Par ailleurs, j’ai lu dans Dom Besse, je ne plus exactement où, que le Concordat n’avait pas contribué à christianiser la France. C’est peut-être une perspective que vous pourriez envisager…
Sans me prononcer sur le reste, je serais vraiment beaucoup plus prudent que vous sur ce point.
Non d'ailleurs que j'ai une sympathie illimitée pour la convention du 26 messidor an IX et pour ses décrets d'exécution, qui ont par un acte d'autorité sans précédent ébranlé la stabilité de l'épiscopat, éteint des Eglises antiques et pour ainsi dire réduit à néant l'ancienne Eglise gallicane. Le Concordat de 1801 était sans contredit très mauvais également dans le sens où il ne reconnaissait pas la religion catholique comme dominante.
Mais l'état de délabrement de l'Eglise de France après dix ans de schismes et de persécutions était bien réel. On lit parfois (je n'ai jamais su quelle était la référence) que Bonaparte aurait tout cédé si Pie VII avait été moins conciliant. Je n'en crois rien. Bonaparte a déjà eu toutes les peines du monde à faire admettre par le Corps législatif le rétablissement de la religion catholique ; comment aurait-il consenti davantage ? Les Bourbons eux-mêmes ont échoué à imposer un Concordat plus favorable en 1817. On peut raisonnablement admettre l'état de nécessité qu'a invoqué Pie VII pour passer par-dessus les règles ordinaires.
La reconstruction concordataire a été limitée, mais réelle. Le schisme constitutionnel a été résorbé.
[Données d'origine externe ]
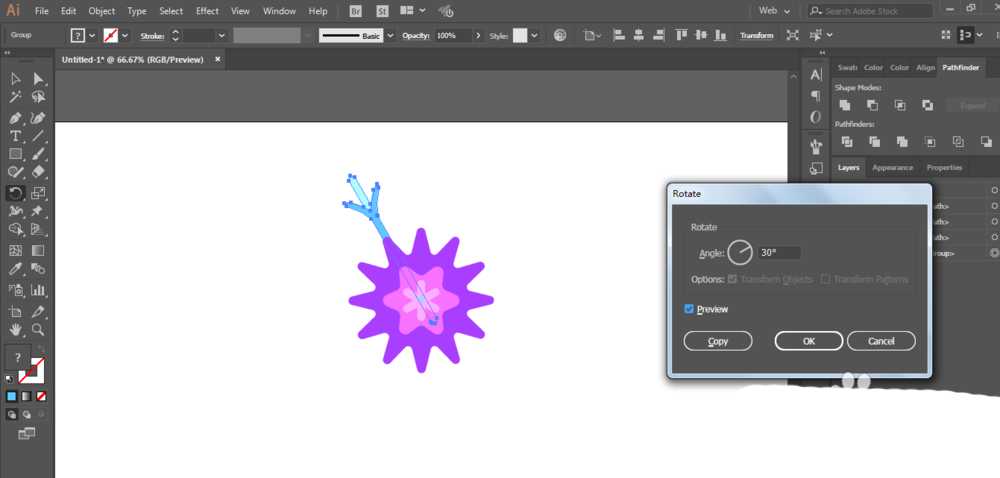This screenshot has width=1000, height=478.
Task: Click the Unite shape mode icon
Action: pyautogui.click(x=845, y=105)
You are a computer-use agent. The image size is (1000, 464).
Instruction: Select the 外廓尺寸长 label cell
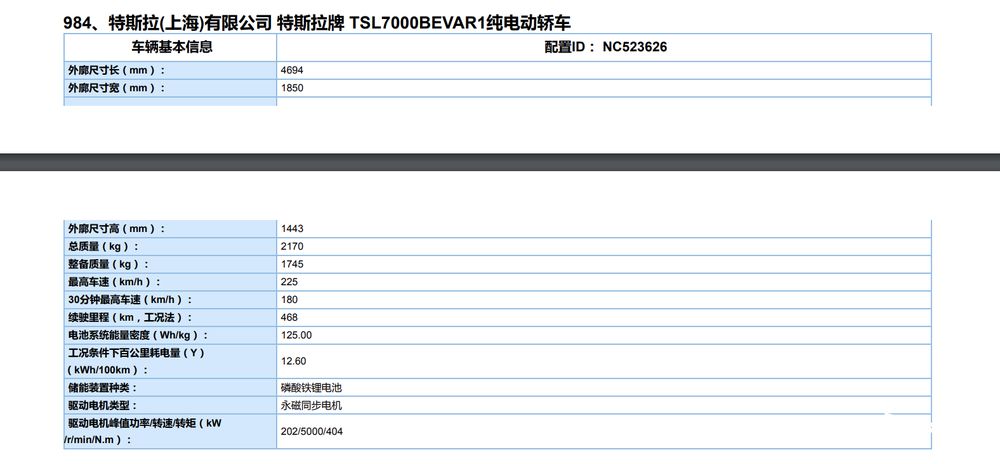(117, 70)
La reprise du recrutement sacerdotal s'amorce dès les années 1810.
Sous la monarchie de Juillet, il a pu être question de rompre le Concordat. Comme l'a bien dit le chanoine Sevrin, les hommages sages ont repoussé un acte de rupture aussi vain que dangereux : cela a été le cas du grand Grégoire XVI à Rome, qui n'a rien négligé qui puisse améliorer les relations avec Louis-Philippe, ou encore de Mgr d'Astros, le très vertueux et remarquable archevêque de Toulouse, qui était pourtant fondamentalement légitimiste. En faveur de la rupture, on trouvait en revanche les irresponsables et les exaltés, Lamennais, Guéranger, tous ces hommes qui selon l'expression de Lacordaire perdraient un empire pour un coup de canon d'il y a cent ans.
En fin de compte, le rapprochement entre l'Eglise et la monarchie de Juillet après 1833 a été bénéfique à la religion et limité les dégâts des trois années d'anticléricalisme militant qui ont suivi la révolution de 1830.
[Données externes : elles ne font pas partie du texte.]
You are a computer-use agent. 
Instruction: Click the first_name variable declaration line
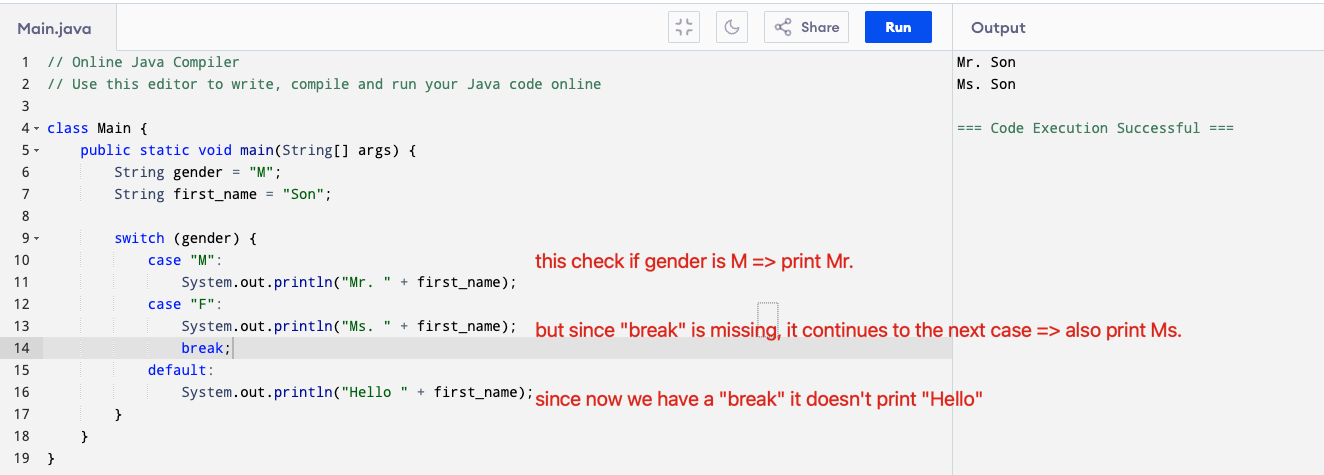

Comme le dit toujours Sevrin, on voit bien ce que l'on a perdu depuis la fin du Concordat : quant à ce que l'on a gagné, c'est beaucoup plus incertain.
Je pense par ailleurs qu'il ne faut pas relire toute l'histoire du Concordat à la lumière des décisions de Léon XIII : on risque alors des anachronismes ou des jugements injustes.